START SOURCE RECORDS

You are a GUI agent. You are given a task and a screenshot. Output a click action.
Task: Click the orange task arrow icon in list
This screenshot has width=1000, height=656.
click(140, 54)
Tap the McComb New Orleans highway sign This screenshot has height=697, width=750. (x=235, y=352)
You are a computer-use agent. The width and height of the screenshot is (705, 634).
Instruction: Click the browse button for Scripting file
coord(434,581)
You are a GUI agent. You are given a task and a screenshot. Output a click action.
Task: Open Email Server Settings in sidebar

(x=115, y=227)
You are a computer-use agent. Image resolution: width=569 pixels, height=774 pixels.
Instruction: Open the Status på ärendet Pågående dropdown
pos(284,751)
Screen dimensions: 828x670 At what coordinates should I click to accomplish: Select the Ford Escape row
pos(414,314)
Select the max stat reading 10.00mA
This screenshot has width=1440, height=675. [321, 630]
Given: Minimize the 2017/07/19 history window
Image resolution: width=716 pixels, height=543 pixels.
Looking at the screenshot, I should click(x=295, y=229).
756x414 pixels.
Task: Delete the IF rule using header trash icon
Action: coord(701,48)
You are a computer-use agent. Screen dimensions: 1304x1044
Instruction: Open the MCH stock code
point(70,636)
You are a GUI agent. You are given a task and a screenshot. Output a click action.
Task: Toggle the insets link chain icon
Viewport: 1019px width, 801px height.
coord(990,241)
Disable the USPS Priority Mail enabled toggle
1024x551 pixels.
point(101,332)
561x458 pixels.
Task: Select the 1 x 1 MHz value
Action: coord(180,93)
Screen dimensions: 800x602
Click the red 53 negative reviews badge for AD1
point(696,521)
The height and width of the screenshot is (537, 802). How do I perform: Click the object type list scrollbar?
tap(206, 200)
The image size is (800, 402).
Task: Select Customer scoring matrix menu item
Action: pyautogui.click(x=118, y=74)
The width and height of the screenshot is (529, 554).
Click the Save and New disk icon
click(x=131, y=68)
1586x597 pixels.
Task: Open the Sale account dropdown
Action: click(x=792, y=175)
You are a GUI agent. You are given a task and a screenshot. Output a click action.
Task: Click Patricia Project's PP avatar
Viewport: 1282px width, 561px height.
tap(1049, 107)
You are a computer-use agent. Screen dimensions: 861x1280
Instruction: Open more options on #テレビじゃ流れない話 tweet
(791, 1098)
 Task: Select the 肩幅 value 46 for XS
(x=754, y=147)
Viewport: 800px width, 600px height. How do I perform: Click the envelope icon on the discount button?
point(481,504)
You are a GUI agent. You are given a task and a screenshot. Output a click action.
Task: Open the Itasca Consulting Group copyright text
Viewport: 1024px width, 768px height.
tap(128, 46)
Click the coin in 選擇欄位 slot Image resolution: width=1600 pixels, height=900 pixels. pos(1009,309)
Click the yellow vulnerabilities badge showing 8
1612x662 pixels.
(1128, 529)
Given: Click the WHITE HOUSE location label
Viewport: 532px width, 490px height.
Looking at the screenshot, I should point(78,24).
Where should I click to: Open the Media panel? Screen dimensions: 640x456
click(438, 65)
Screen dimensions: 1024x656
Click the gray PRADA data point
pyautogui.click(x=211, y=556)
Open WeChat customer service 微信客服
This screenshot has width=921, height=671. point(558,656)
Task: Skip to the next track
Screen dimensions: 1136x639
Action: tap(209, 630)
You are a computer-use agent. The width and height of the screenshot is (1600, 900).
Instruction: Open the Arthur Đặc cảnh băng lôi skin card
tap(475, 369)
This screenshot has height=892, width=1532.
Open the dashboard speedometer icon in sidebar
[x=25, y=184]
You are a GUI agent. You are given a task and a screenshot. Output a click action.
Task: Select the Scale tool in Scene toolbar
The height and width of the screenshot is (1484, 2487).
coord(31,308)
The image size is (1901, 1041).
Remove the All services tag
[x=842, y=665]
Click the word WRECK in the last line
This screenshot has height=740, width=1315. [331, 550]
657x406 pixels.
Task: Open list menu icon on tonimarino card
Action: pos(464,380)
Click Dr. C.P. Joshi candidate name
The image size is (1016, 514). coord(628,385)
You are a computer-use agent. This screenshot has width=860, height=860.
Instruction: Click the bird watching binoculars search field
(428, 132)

END SOURCE RECORDS

WHAT YOU NEED TO DO:
From the line that contains "Screen dimensions: 1136x639" down to the final line of the entries, print every line exactly as it is, and only those lines.

ANSWER SPACE:
Screen dimensions: 1136x639
Action: tap(209, 630)
You are a computer-use agent. The width and height of the screenshot is (1600, 900).
Instruction: Open the Arthur Đặc cảnh băng lôi skin card
tap(475, 369)
This screenshot has height=892, width=1532.
Open the dashboard speedometer icon in sidebar
[x=25, y=184]
You are a GUI agent. You are given a task and a screenshot. Output a click action.
Task: Select the Scale tool in Scene toolbar
The height and width of the screenshot is (1484, 2487).
coord(31,308)
The image size is (1901, 1041).
Remove the All services tag
[x=842, y=665]
Click the word WRECK in the last line
This screenshot has height=740, width=1315. [331, 550]
657x406 pixels.
Task: Open list menu icon on tonimarino card
Action: pos(464,380)
Click Dr. C.P. Joshi candidate name
The image size is (1016, 514). coord(628,385)
You are a computer-use agent. This screenshot has width=860, height=860.
Instruction: Click the bird watching binoculars search field
(428, 132)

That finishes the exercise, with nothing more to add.